SACRAMENTO — The irregularities at California's state parks department — and the director's resulting departure — blindsided the nonprofit groups that had been scrambling for donations to keep open 70 parks once doomed by funding shortages.
Their work to keep park gates open from Mendocino to San Diego past a July 1 closure deadline suddenly appeared meaningless when reports surfaced last week that the Department of Parks and Recreation had secret accounts holding more than $53 million.
"I've had four emergency board meetings this weekend and I'm a little tired," said Carolyn Schoff, president of the California League of Parks Associations, which has coordinated groups that raised millions of dollars trying to save threatened parks. "This has been an outrage for the public, and we feel outraged as well. Even if this money gets returned back, it's not resolving the crisis, and now the public trust has been betrayed."
The scandal erupted days after reports of secret parks department vacation time buyouts of more than $271,000. Ruth Coleman, director of the state Department of Parks and Recreation, resigned Friday, and chief deputy Michael Harris was let go amid questions about the underreported funds.

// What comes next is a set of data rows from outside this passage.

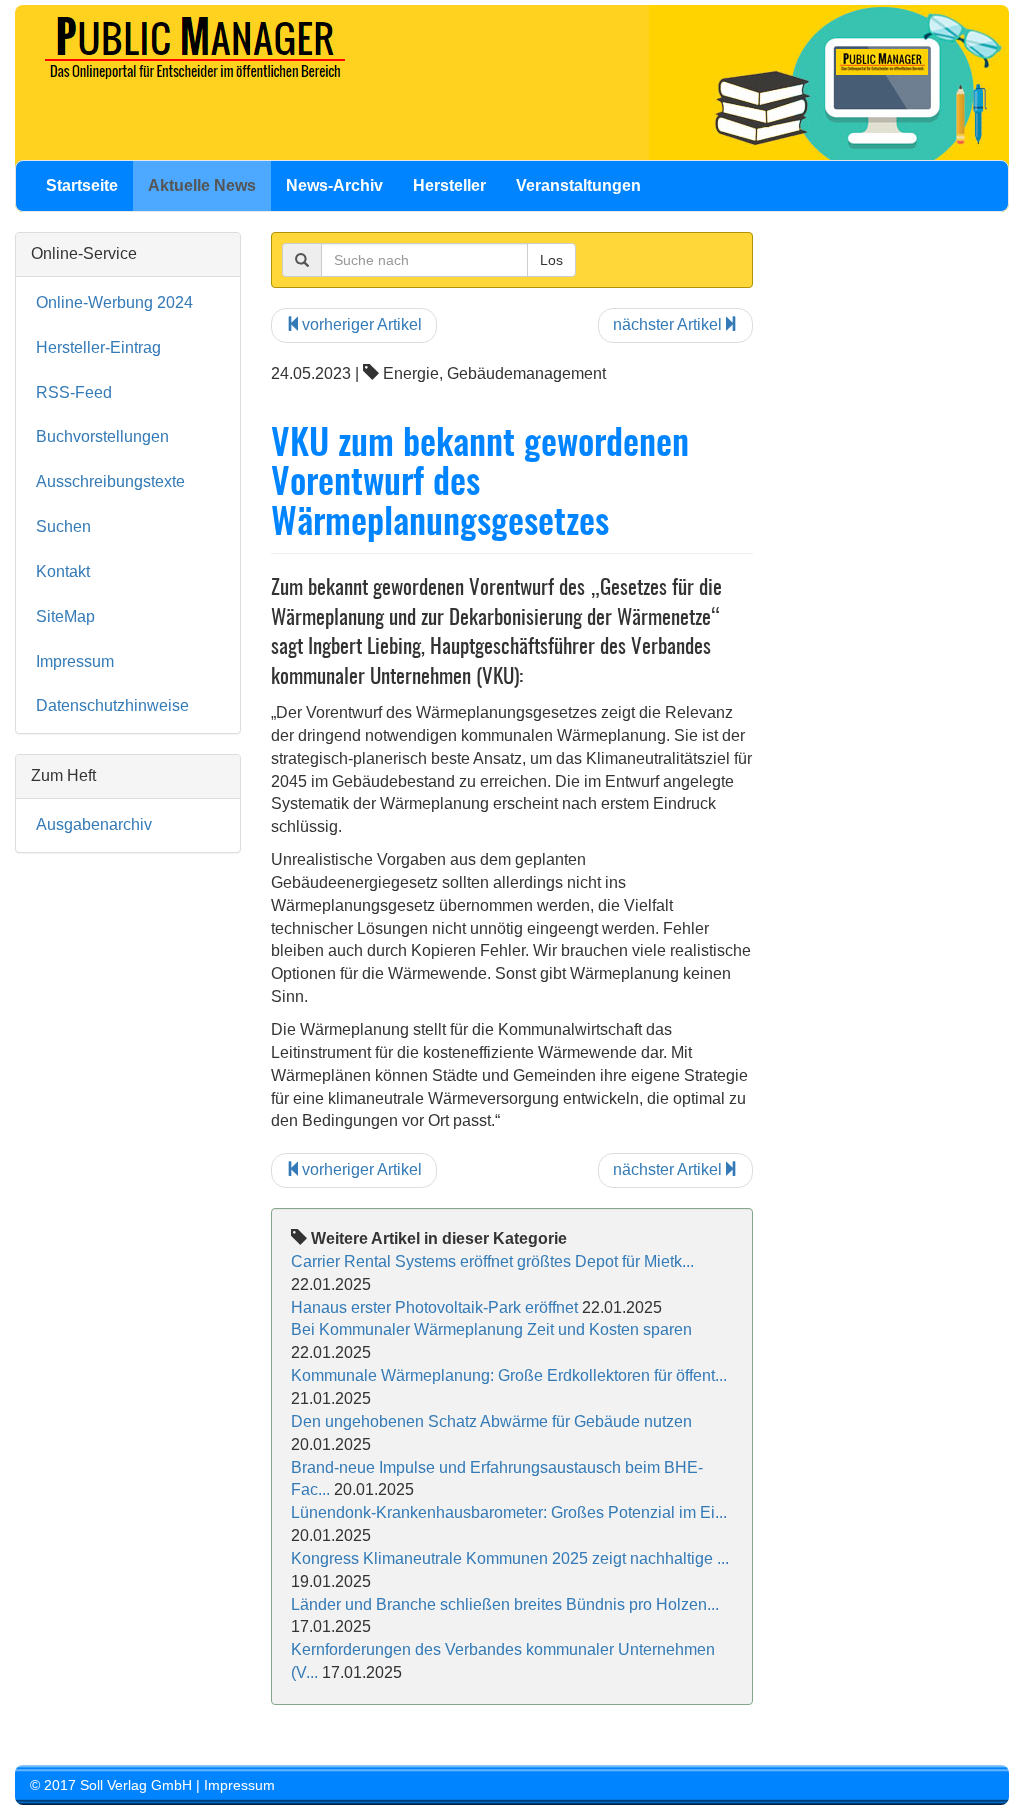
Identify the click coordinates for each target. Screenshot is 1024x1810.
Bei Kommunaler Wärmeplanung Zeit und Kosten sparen (491, 1329)
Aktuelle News (202, 185)
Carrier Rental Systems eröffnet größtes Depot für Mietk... (492, 1261)
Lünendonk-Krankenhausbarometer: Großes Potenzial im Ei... (509, 1512)
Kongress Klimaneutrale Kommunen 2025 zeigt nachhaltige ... (510, 1558)
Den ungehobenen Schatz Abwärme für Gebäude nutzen (491, 1421)
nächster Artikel (667, 324)
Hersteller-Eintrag (98, 347)
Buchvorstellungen (102, 436)
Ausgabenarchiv (94, 824)
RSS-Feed (74, 392)
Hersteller (449, 185)
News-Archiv (334, 185)
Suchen (63, 526)
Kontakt (63, 571)
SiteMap (65, 616)
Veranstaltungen (578, 185)
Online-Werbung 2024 (114, 302)
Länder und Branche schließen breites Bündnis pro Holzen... (505, 1604)
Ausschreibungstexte (110, 481)
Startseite (82, 185)
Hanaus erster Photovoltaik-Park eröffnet (434, 1307)
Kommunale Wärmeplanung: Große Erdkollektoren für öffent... (509, 1375)
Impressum (75, 661)
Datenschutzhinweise (112, 705)
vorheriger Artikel (362, 324)
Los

Now, the California Attorney General's office and the Department of Finance are looking into the parks department's spending, though officials said they had not uncovered other unauthorized spending beyond the vacation buyout program.
It will be up to the attorney general's office to decide if there were any criminal or civil violations in the parks department, said Elizabeth Ashford, a spokeswoman for Gov. Jerry Brown. Shum Preston, a spokesman for the attorney general's office, declined comment beyond saying investigators will do a thorough review.
In addition to the parks department investigations, the Department of Finance is reviewing all the state's 560 special funds to make sure the actual fund balances match what has been reported to the administration and the state controller.
"What makes this case so perplexing is if ever there was a department where you'd expect people would be looking under the seat cushions for every spare nickel and dime this would be the one," said state Sen. Joe Simitian, D-Palo Alto, chairman of the Senate Budget Subcommittee on Resources, Environmental Protection, Energy and Transportation. "You'd expect if there were funds to be found there, they would have been found. People were looking very carefully. I do think that now there's an obvious loss of trust here. Obvious and understandable."
Fundraising fallout from the scandal has not yet materialized, state officials said, noting they had not heard of any organizations withdrawing their financial support.
"We want to make sure we continue to work with the partners to restore trust in the department," said Clark Blanchard, a spokesman for the California Natural Resources Agency, which oversees the parks. "We want to make sure it wasn't all for naught."
The department faced $22 million in budget cuts this year, meaning the $53 million that accumulated in two special funds over at least 12 years would cover more than two years of budget shortfalls, but would not assure the parks' long-term funding.
Sen. Doug La Malfa, R-Willows, vice chairman of the Natural Resources Committee, fears there could be similar hidden funds elsewhere in state government, said spokesman Kevin Eastman.